After returning home from Vietnam, Ron Lapointe begged his brother to send him his drum kit. Those drums, Lapointe says, “really saved my sanity.”

• • •
Talking about Vietnam, Lapointe maintains, isn’t going to help. “I don’t want to sit in a room of vets, particularly combat vets, and share war stories,” he says. “Why relive something you don’t want to relive?”

That makes sense to psychologist George Lindenfeld, a veteran himself. Rather than relying on strictly talk-based psychotherapy, Lindenfeld combines biofeedback principles with psychology to help local veterans with PTSD heal.

“Forget the symptoms. Imagine that a trauma resets a pathway in your brain,” says Lindenfeld, who assesses veterans’ disability ratings for a company that contracts with the VA. In other words, whenever something occurs that resembles the traumatic event, it will trigger an emotional reaction over which the person has no control.

“It’s analogous to a light switch,” Lindenfeld explains.

Instead, he targets the uncomfortable memory in the client’s mind, using sound to disrupt that toxic response pattern. The beauty of the treatment, says Lindenfeld, is that it “allows you to focus internally. You don’t talk to the therapist about what you’re doing.”

Veterans, he emphasizes, need more therapeutic options. Otherwise,“There are too many guys that just aren’t going to get what they need.”

• • •
Weeks after returning from Iraq, Plemmons and about 80 other soldiers piled into a big classroom. Taking his seat in the back row alongside other guys his age, Plemmons watched an officer wheel a projector into the room.

“These are the things you need to look out for,” the officer told the group, as the warning signs for PTSD, traumatic brain injury and suicide flashed on the screen.
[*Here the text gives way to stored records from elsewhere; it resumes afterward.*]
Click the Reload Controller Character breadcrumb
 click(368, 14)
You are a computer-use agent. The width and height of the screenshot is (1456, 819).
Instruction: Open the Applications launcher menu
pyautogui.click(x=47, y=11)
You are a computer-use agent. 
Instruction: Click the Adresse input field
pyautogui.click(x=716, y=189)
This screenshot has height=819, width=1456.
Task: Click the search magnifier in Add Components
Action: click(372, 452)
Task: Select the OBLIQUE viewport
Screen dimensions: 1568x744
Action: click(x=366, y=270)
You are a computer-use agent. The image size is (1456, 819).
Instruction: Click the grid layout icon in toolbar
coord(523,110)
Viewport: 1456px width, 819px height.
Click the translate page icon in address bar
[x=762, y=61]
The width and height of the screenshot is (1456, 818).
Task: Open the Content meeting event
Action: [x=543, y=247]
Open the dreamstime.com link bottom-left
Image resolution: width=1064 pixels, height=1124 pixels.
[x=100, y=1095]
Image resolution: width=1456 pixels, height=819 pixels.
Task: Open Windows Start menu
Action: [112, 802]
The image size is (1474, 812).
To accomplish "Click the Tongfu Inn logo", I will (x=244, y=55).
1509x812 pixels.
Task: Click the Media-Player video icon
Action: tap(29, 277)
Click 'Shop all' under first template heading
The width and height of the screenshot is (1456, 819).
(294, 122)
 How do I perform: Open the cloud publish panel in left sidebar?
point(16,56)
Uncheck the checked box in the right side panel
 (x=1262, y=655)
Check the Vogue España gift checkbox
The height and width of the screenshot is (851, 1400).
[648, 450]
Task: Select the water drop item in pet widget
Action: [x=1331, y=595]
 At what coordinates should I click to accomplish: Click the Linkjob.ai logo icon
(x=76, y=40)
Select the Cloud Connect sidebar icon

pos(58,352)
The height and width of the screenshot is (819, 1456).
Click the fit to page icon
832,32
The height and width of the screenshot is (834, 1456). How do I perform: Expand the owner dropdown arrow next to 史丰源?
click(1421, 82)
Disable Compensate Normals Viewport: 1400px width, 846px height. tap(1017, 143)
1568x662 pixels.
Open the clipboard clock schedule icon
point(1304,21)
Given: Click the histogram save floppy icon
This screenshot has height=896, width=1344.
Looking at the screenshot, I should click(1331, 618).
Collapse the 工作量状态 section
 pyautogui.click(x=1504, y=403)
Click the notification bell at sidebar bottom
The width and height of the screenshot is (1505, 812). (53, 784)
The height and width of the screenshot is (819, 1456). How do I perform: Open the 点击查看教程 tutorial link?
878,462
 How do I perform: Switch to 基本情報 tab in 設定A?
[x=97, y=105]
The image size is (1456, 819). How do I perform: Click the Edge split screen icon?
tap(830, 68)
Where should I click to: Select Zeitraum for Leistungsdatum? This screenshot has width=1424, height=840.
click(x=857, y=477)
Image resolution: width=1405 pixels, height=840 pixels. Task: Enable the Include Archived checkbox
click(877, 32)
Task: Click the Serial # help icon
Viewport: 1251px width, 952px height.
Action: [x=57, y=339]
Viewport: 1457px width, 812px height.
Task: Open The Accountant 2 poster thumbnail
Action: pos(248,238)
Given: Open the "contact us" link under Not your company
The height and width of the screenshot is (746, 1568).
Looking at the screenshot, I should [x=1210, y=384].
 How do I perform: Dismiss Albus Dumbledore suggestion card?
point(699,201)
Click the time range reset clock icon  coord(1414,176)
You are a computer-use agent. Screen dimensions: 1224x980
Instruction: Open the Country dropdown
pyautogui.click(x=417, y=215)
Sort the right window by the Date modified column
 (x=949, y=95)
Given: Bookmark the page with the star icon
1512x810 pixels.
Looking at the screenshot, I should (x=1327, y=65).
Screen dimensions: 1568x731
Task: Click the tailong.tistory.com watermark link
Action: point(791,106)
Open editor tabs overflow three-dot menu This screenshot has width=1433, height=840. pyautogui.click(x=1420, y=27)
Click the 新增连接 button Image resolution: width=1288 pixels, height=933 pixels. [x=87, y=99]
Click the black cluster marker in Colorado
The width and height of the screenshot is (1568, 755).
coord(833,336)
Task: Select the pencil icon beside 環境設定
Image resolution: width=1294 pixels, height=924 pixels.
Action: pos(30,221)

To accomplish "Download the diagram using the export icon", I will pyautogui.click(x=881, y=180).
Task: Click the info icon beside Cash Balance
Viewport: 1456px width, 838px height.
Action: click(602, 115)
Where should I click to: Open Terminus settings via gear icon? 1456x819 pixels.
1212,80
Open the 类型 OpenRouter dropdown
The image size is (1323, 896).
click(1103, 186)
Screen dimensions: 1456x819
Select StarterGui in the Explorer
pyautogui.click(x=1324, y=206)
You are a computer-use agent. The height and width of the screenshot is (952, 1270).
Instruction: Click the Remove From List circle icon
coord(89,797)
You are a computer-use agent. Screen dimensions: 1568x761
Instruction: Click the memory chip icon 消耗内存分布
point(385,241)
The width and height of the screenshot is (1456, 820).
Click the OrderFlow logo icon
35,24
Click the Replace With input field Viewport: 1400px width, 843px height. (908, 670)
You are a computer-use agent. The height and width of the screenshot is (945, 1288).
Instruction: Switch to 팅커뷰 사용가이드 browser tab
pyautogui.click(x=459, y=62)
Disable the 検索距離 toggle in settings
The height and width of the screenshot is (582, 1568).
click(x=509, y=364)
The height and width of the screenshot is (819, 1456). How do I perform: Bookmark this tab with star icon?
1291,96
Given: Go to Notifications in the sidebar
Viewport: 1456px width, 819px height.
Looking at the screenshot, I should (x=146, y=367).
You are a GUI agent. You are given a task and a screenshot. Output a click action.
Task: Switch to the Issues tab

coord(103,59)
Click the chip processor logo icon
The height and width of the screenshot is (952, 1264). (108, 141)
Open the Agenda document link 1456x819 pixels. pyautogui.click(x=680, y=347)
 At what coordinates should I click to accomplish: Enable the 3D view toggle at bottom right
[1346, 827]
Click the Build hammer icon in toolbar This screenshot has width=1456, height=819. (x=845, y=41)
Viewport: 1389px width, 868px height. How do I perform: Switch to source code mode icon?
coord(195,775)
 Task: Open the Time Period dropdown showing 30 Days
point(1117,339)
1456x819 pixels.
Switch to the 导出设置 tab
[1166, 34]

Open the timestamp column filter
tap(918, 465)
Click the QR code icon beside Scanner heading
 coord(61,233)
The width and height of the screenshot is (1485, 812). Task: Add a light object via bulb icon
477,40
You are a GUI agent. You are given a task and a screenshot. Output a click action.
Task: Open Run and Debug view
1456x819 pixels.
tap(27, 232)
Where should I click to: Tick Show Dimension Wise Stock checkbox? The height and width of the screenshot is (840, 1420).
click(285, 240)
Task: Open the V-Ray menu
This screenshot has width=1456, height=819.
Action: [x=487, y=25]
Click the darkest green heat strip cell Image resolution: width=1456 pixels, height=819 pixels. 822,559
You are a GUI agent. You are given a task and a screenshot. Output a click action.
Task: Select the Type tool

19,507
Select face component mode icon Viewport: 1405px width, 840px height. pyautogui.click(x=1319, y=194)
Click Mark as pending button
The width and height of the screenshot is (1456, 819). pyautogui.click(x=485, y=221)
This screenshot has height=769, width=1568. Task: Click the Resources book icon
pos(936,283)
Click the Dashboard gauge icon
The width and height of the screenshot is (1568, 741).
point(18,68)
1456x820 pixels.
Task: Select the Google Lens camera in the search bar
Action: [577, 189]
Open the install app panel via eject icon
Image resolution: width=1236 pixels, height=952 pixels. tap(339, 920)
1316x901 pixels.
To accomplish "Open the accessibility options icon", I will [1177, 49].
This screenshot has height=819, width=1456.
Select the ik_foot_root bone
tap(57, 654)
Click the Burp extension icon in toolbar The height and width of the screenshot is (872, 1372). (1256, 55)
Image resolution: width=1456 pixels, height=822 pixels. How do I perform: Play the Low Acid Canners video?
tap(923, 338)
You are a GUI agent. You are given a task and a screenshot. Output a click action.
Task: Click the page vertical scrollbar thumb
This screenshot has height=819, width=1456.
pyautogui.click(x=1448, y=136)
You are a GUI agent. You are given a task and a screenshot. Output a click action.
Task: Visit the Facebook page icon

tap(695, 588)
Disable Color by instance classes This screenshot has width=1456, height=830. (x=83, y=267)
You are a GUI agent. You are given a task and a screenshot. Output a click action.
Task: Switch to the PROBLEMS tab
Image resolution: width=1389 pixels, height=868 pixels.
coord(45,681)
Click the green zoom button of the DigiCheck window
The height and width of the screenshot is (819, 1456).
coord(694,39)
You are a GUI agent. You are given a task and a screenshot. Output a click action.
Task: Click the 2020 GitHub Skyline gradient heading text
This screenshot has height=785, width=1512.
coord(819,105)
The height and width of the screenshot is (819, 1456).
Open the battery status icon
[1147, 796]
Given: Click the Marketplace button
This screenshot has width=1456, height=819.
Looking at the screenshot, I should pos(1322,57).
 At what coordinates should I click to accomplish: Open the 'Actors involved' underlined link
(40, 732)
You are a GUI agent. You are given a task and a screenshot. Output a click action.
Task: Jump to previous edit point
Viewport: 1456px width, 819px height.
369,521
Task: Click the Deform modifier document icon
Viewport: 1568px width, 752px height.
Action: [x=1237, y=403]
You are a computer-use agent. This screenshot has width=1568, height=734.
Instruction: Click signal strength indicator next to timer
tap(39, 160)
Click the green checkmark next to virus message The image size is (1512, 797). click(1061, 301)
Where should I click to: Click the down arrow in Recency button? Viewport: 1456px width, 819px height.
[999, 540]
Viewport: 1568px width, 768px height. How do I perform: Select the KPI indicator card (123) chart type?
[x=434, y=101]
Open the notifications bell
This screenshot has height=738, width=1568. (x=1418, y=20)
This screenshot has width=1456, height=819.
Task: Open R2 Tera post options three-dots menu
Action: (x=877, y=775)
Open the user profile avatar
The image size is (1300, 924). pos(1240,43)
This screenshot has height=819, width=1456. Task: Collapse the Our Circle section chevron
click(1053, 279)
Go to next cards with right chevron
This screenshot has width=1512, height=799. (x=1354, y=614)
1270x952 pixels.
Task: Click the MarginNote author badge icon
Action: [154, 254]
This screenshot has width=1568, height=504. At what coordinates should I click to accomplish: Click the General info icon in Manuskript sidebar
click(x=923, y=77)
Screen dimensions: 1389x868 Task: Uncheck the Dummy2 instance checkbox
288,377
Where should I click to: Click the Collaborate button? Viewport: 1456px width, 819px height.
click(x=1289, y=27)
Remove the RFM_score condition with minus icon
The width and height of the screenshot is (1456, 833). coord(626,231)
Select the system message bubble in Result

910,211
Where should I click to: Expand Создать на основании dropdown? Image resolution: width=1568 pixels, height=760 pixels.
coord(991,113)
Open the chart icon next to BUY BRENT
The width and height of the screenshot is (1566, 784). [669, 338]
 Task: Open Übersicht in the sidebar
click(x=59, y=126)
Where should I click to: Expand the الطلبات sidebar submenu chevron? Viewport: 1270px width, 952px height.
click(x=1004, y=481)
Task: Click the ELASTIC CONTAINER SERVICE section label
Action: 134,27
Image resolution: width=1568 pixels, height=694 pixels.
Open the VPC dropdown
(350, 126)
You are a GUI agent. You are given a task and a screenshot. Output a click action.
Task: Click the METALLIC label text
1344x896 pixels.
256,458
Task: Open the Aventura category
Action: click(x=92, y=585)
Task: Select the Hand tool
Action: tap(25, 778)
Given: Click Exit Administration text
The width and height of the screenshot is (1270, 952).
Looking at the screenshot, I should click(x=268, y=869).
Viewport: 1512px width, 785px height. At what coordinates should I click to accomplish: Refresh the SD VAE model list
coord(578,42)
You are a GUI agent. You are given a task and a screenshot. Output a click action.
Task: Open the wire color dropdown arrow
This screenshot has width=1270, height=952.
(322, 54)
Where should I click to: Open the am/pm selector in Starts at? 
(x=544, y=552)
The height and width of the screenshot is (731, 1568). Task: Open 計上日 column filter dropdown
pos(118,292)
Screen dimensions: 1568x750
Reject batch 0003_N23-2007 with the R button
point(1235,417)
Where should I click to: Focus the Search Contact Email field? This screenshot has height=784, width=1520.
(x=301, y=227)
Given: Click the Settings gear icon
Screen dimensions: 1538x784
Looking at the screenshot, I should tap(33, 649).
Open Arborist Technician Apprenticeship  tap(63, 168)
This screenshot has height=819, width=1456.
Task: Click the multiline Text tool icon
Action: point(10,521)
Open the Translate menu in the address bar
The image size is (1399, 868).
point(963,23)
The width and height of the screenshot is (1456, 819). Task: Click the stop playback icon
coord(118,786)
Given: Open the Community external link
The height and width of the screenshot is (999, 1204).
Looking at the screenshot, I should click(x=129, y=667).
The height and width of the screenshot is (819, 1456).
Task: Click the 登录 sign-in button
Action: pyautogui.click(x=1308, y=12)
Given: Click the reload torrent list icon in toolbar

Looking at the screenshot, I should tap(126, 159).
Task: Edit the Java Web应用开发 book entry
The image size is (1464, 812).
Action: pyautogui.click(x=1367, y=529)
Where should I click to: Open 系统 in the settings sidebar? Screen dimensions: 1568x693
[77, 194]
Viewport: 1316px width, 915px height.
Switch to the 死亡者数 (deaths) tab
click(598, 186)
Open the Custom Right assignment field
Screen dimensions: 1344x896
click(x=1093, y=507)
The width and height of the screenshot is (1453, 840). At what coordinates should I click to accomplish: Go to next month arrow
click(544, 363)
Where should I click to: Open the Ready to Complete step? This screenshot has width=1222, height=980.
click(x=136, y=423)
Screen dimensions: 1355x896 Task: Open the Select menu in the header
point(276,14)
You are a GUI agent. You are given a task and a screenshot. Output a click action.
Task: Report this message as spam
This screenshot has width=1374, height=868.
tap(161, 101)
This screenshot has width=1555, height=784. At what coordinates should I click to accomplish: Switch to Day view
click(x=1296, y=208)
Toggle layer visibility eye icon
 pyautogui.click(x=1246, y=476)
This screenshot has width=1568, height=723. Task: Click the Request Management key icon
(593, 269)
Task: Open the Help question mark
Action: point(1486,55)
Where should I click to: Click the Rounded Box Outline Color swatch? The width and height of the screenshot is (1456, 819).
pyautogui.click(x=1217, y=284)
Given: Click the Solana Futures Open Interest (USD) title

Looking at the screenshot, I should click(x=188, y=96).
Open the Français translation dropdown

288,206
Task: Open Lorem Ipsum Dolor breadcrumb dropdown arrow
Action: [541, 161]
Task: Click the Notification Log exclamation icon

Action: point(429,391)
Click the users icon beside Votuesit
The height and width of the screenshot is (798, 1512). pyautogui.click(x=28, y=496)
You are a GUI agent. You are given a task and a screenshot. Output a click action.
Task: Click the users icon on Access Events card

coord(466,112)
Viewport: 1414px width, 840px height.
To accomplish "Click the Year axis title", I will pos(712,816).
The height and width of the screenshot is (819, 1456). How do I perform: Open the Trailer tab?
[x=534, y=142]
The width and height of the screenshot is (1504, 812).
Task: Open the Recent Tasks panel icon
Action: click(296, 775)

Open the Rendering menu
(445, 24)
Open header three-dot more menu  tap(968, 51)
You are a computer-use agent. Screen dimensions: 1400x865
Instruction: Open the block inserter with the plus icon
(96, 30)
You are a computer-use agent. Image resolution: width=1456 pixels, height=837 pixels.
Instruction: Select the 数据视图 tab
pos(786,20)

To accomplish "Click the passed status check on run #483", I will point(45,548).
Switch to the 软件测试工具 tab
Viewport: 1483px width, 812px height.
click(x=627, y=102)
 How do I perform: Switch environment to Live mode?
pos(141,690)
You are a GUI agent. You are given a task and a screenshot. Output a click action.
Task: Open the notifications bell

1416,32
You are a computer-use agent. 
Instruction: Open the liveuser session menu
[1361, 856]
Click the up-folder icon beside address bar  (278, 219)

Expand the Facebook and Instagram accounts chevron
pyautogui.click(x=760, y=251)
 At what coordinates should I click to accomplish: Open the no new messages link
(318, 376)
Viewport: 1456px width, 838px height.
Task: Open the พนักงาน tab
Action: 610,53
But while other soldiers joked around in between the slides, Plemmons thought, “I feel like that.”

Following orders, Plemmons got in a line that led to a row of tables where psychologists were waiting, armed with stacks of pamphlets. But when he got toward the front of the line, he could hear what the men already seated at the tables were saying.

“They were all just telling the psychologists what they wanted to hear,” he recalls. So he stuck to the script with the shortest run time: a repetition of noes.

At his 10-year high school reunion last month, however, the 27-year-old veteran learned that his best friend’s brother had recently joined the Air Force and is currently deployed overseas.

And though Plemmons had no pamphlet, no panel of psychologists or PowerPoint presentation, suddenly, he opened up.

“When you start seeing him not wanting to talk to you, start getting aggravated over small things, start talking about things that you don’t think would be right, you need to tell him to get help now,” Plemmons told his friend.

Stopping his story abruptly, Plemmons says: “These people aren’t crazy. They’re just unheard.”